I decided to take an Ambien and get some rest.  My team wanted to use this time to get a little rest as well- we were all tired.  I laid down and tried to sleep a little.

As sometimes happens, just when laboring mamas think it's never going to end, things begin to pick up.  The next 2 hours are a bit of a blur to me, but I know the contractions kept coming stronger and stronger.  At some point I wanted to get in the shower, and while I was in the shower I realized I needed to start pushing.  My team was rallied, and with a few minutes of pushing Lyddia was brought earthside.

I was as ready as one can be for this moment.  I had no idea what she would look like, or what to expect.  But I was amazed by how beautiful and perfect she was. Almost perfect.  There were no screams, no rush to weigh and measure.  No one was in a rush to do anything.  I held her in my arms, against my bare chest and just wept.  This sacred moment that I had shared with my boys, I now shared with my only daughter.  That moment of holding this baby that had grown inside of me for the past 9 months, holding her skin on my skin...it was still sacred, but it was all wrong.  I knew it was all wrong.  This wasn't the way I had been picturing it for months and months.  It was beautiful, but it was all wrong.

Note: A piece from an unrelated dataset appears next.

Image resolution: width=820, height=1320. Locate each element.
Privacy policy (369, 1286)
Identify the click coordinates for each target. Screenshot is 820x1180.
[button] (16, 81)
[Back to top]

There was a photographer from Now I Lay Me Down To Sleep that came to the hospital.  At first, I was scared of taking her picture before we could wash her and dress her.  I wasn't sure I would want those pictures.  But I was wrong.  Those are my favorite pictures.  Because I can see her whole body. See her beauty and wholeness.

We washed her, and dressed her in a beautiful dress my mom had been working on for months. I'm sure my mom imagined Lyddia running and playing and spilling things on this dress.  Of wearing it for family pictures or special events.  Who knew this would be the dress she would wear in her death.  Who knew this would be the only dress she would ever wear.

We take her footprints and hand prints.  We swaddle her in blankets and pass her around.  We weep.  We all weep for this loss.  For the loss of this life, for the loss of expectations, and the loss of a future.  There is so much loss we don't even know how to wrap our minds around what we have lost.

After a few hours we learn that we cannot take her home with us, as we had thought we would.  It turns out there are laws about taking a dead body across state lines. And that's what she is.  She is no longer my baby I am carring around inside of me.  She is now a dead body.  I weep again, fearing the thought of leaving her there.  I am so tired I have nothing left inside of me.

Like a corpse myself, weak and broken, we leave the hospital.  I am amazed that, for the first time in my life, leaving a hospital, I am not wheeled out.  With whatever strength I have left, I shuffle down the halls to my car and we drive back home to my living children.